- Data for review:

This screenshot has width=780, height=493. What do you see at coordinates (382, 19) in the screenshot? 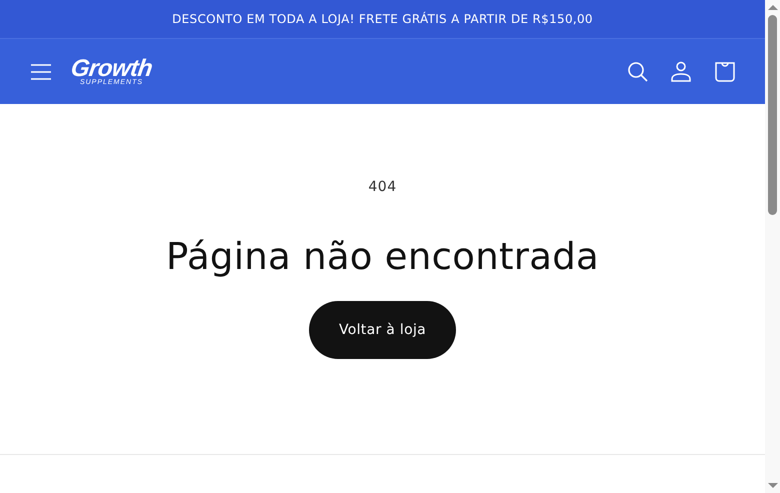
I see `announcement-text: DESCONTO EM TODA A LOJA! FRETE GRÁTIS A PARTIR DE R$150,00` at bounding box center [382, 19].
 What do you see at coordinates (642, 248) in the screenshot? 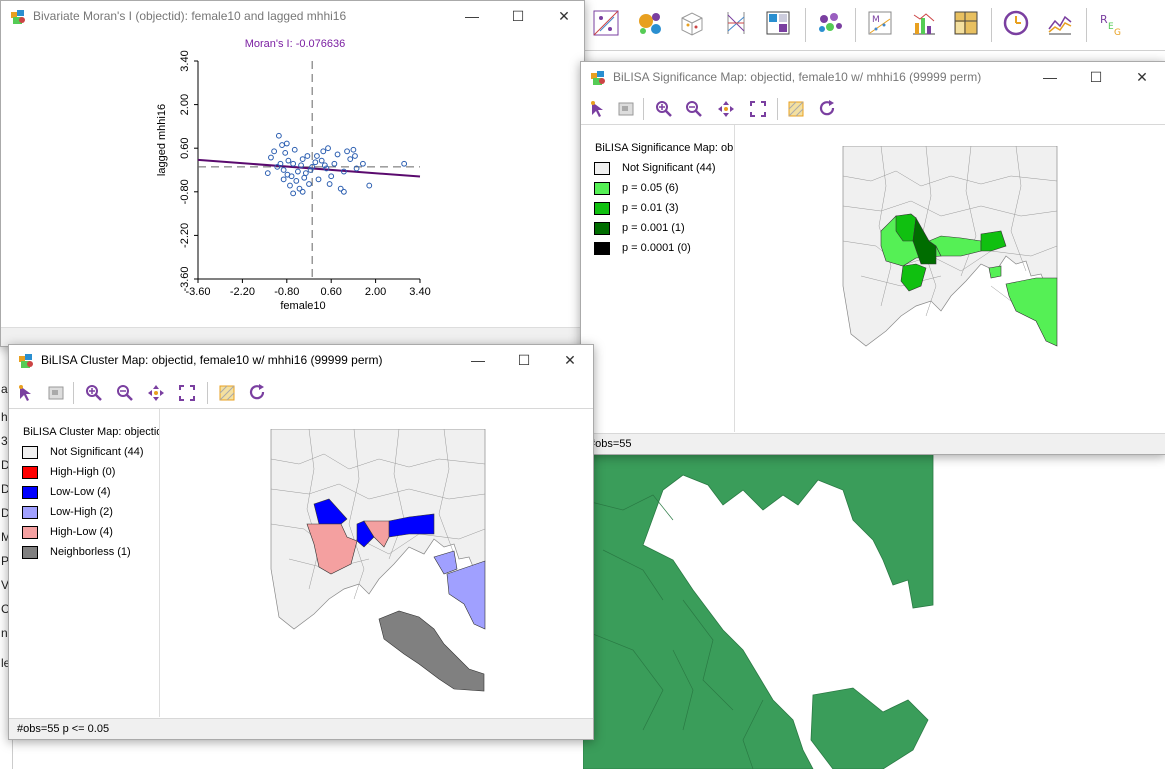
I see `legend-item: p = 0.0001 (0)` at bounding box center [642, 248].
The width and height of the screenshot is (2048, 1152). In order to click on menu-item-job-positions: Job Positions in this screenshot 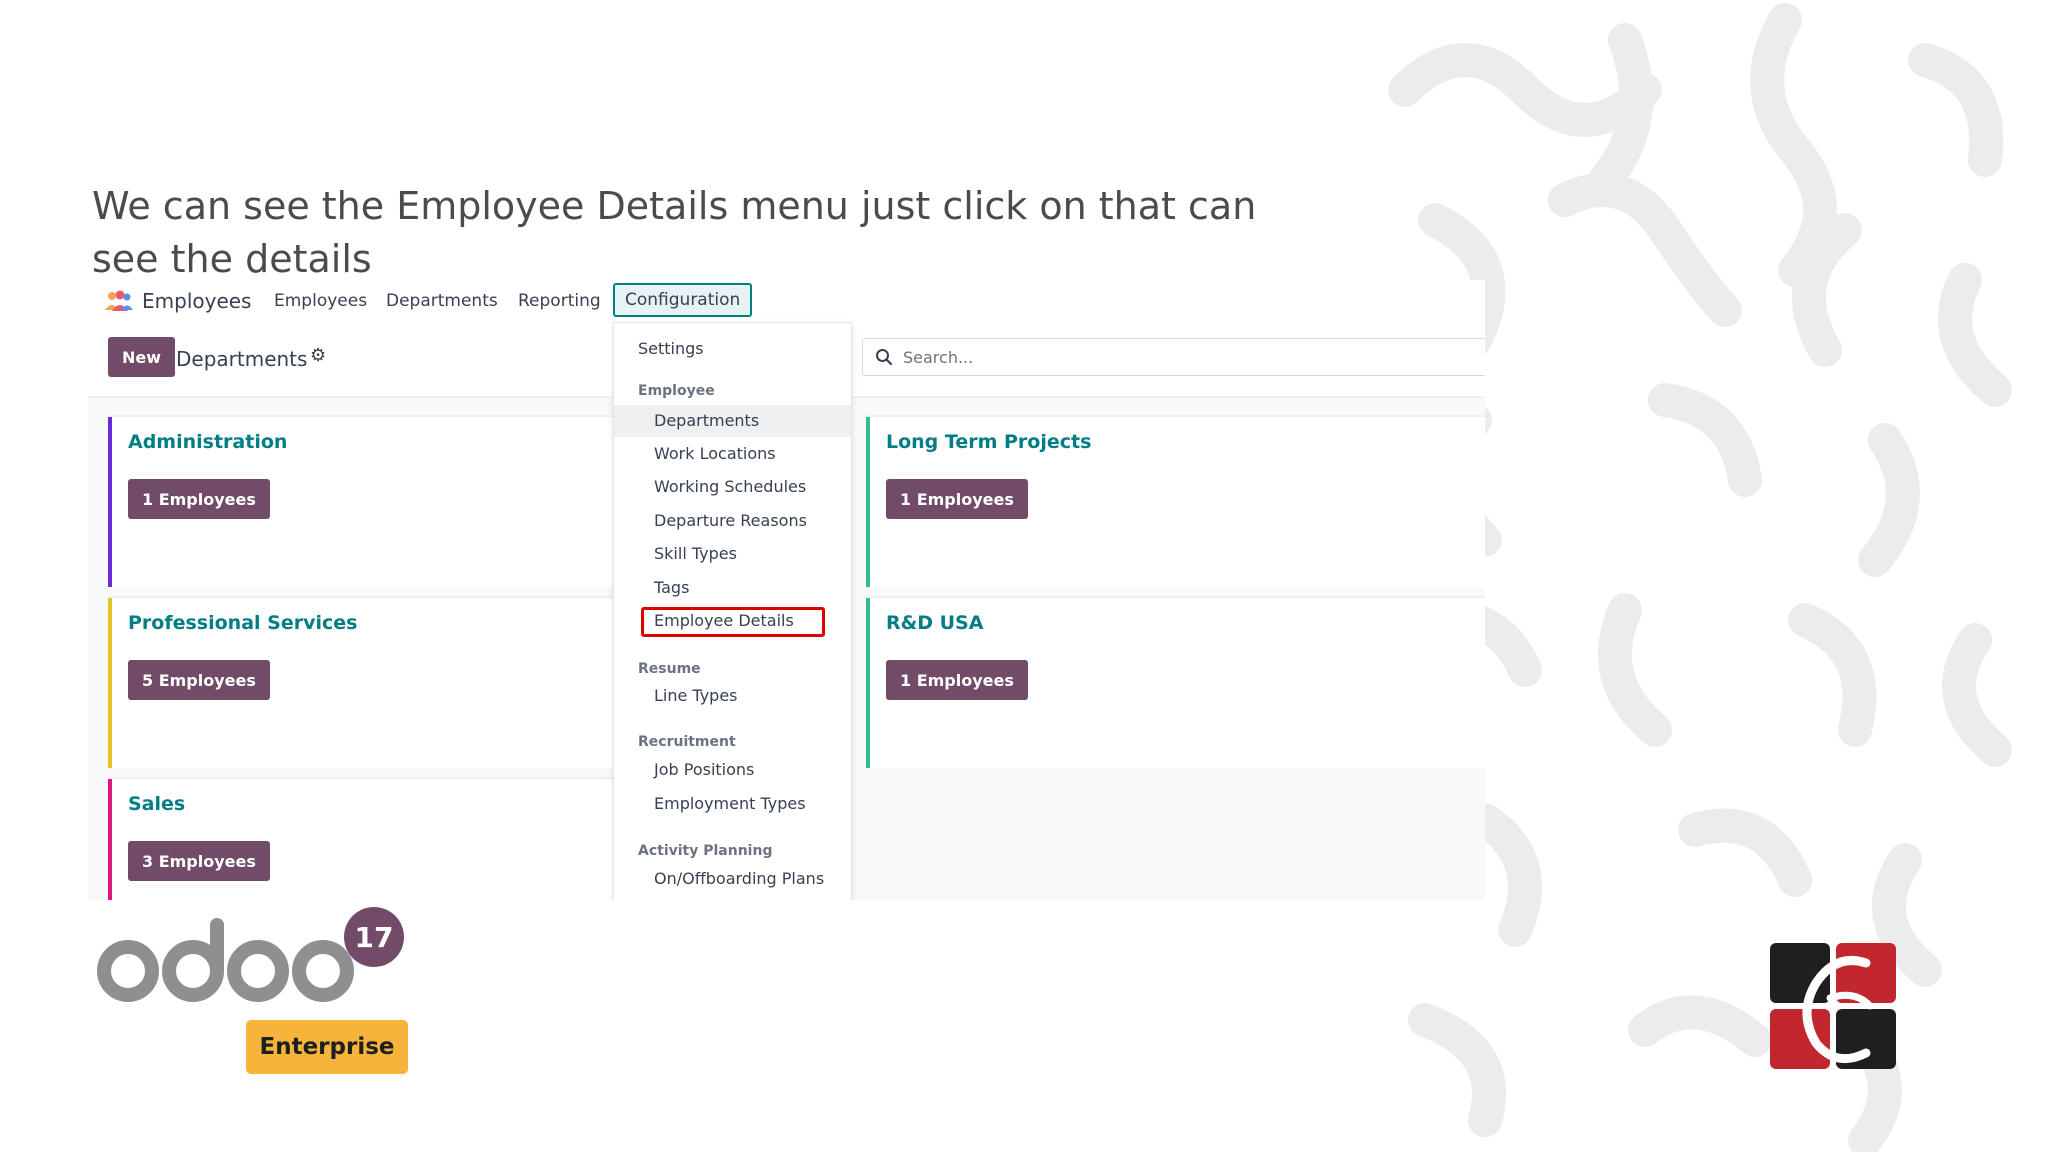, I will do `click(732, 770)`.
* * *
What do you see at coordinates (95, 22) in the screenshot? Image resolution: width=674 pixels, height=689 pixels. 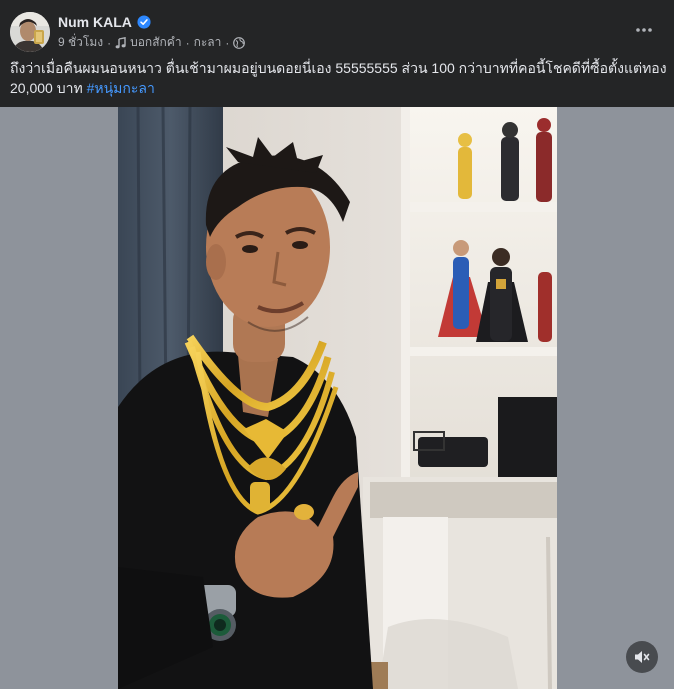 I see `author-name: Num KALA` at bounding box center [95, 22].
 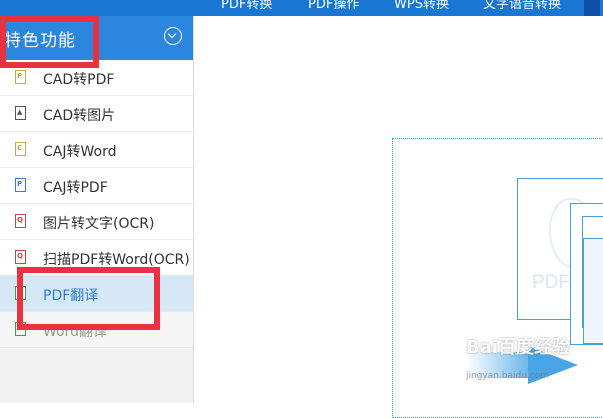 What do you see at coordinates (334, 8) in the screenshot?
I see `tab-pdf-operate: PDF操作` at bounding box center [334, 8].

- Exercise instructions: Reproduce the material from the line containing "This screenshot has" through the line containing "center [642, 248].", inclusive, leaving the pictures out.

- Response area:
This screenshot has width=780, height=493. What do you see at coordinates (382, 19) in the screenshot? 
I see `announcement-text: DESCONTO EM TODA A LOJA! FRETE GRÁTIS A PARTIR DE R$150,00` at bounding box center [382, 19].
 What do you see at coordinates (642, 248) in the screenshot? 
I see `legend-item: p = 0.0001 (0)` at bounding box center [642, 248].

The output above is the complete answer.